PROMPT —
Update the data by replacing "Viewport" with "Window size" and leave everything else unchanged.

SUPPLIED DATA —
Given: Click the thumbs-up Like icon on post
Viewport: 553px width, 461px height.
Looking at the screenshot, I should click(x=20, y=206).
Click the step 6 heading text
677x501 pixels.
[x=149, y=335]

WORKED ANSWER —
Given: Click the thumbs-up Like icon on post
Window size: 553px width, 461px height.
Looking at the screenshot, I should click(x=20, y=206).
Click the step 6 heading text
677x501 pixels.
[x=149, y=335]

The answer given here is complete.